Ecoutez le Dr Arnaud Cocaul: « Si vous enlevez le gluten, il faut partir du principe que c’est à vie. Vous n’allez pas nous dire que vous êtes intolérant au gluten les jours pairs, tolérants au gluten les jours impairs. »
De son côté, Marie-Eve Belmont adopte aussi une posture scientifique face aux mythes. « On sait que depuis une dizaine d’années, les produits manufacturés ou le pain contiennent plus de gluten qu’avant. Mais c’est surtout l’excès qui pose problème : les gens qui me disent " Je me sens mieux depuis que j’ai arrêté le gluten " mangeaient deux baguettes par jour, beaucoup de pâtes, des pizzas… Comme ils font plus attention, ils se sentent mieux. Le conseil que je leur donne, c’est plutôt de manger équilibré. »
« Il y a l’effet marketing », admet le Dr Jean-Christophe Létard, président du CREGG (Club de Réflexion des cabinets et Groupes d’Hépato-Gastroentérologues) Mais cet hépato-gastro-entérologue (Poitiers) nuance: « Les gens ne sont pas idiots. S’ils sentent que ça va mieux, ils continuent. ». Pour lui, « le régime sans gluten peut être un test thérapeutique. Ill faut essayer de rendre service aux gens, éliminer les maladies qui pourraient être dangereuses, puis essayer d’améliorer les choses. Si on veut rendre service, il vaut mieux s’orienter vers des conseils naturopathiques simples. »
Ecoutez Jean-le Dr Christophe Létard, hépato-gastro-entérologue à Poitiers : « On a presque 30 % des gens qui vont mieux spontanément. »
« Ça a incité les industriels à proposer des produits sans gluten »
Sur le plan intestinal propre, le régime sans gluten ne bouleverse pas la flore intestinale, précise le Dr Létard. En revanche, sur le plan nutritionnel, ce changement d’hygiène alimentaire est à prendre avec précaution. Il est notamment important de substituer les aliments à base de gluten par d’autres produits certifiés sans gluten, ou équivalents, exactement comme une personne atteinte de la maladie coeliaque. Sans cela, le déséquilibre alimentaire peut avoir des conséquences lourdes.
Ecoutez le Dr Arnaud Cocaul : « Ce sont des malabsorptions de certaines vitamines, de certains minéraux. Cela peut avoir des conséquences sur l’immunité… »

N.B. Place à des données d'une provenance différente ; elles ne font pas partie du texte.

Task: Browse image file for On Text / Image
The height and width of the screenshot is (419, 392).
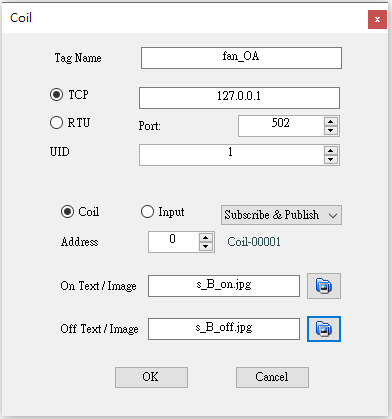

Le tableau du « sans gluten » n’est pas entièrement noir. Cette tendance à bannir le gluten de son alimentation aura au moins eu le bénéfice de sortir les intolérants de l’ombre… et démocratiser leur alimentation. Quand on sait que les produits sans gluten sont deux à cinq fois plus chers que leurs équivalents standards, c’est un point non négligeable.